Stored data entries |
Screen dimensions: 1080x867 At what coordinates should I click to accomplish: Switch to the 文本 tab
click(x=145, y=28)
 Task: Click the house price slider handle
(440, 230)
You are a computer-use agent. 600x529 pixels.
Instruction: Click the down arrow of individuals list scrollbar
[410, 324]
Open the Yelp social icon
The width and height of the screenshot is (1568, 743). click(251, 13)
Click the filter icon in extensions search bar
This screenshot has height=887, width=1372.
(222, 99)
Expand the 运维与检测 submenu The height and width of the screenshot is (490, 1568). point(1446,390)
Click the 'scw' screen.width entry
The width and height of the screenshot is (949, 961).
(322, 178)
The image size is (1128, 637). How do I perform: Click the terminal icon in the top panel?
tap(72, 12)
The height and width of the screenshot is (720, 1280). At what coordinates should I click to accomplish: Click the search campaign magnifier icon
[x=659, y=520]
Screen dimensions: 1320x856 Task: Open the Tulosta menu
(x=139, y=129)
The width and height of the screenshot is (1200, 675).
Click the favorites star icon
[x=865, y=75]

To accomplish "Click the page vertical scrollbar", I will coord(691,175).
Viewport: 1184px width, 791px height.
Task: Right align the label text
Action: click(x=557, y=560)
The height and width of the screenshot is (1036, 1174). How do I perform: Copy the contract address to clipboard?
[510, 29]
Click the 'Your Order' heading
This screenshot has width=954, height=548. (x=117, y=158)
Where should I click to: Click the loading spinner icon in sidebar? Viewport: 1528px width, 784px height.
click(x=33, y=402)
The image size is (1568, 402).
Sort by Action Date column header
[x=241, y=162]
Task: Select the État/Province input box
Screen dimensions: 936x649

Exercise description |
From the first line to the last, return the records unchanged.

Response to this task |
Screen dimensions: 1080x867 At what coordinates should I click to accomplish: Switch to the 文本 tab
click(x=145, y=28)
 Task: Click the house price slider handle
(440, 230)
You are a computer-use agent. 600x529 pixels.
Instruction: Click the down arrow of individuals list scrollbar
[410, 324]
Open the Yelp social icon
The width and height of the screenshot is (1568, 743). click(251, 13)
Click the filter icon in extensions search bar
This screenshot has height=887, width=1372.
(222, 99)
Expand the 运维与检测 submenu The height and width of the screenshot is (490, 1568). point(1446,390)
Click the 'scw' screen.width entry
The width and height of the screenshot is (949, 961).
(322, 178)
The image size is (1128, 637). How do I perform: Click the terminal icon in the top panel?
tap(72, 12)
The height and width of the screenshot is (720, 1280). At what coordinates should I click to accomplish: Click the search campaign magnifier icon
[x=659, y=520]
Screen dimensions: 1320x856 Task: Open the Tulosta menu
(x=139, y=129)
The width and height of the screenshot is (1200, 675).
Click the favorites star icon
[x=865, y=75]

To accomplish "Click the page vertical scrollbar", I will coord(691,175).
Viewport: 1184px width, 791px height.
Task: Right align the label text
Action: click(x=557, y=560)
The height and width of the screenshot is (1036, 1174). How do I perform: Copy the contract address to clipboard?
[510, 29]
Click the 'Your Order' heading
This screenshot has width=954, height=548. (x=117, y=158)
Where should I click to: Click the loading spinner icon in sidebar? Viewport: 1528px width, 784px height.
click(x=33, y=402)
The image size is (1568, 402).
Sort by Action Date column header
[x=241, y=162]
Task: Select the État/Province input box
Screen dimensions: 936x649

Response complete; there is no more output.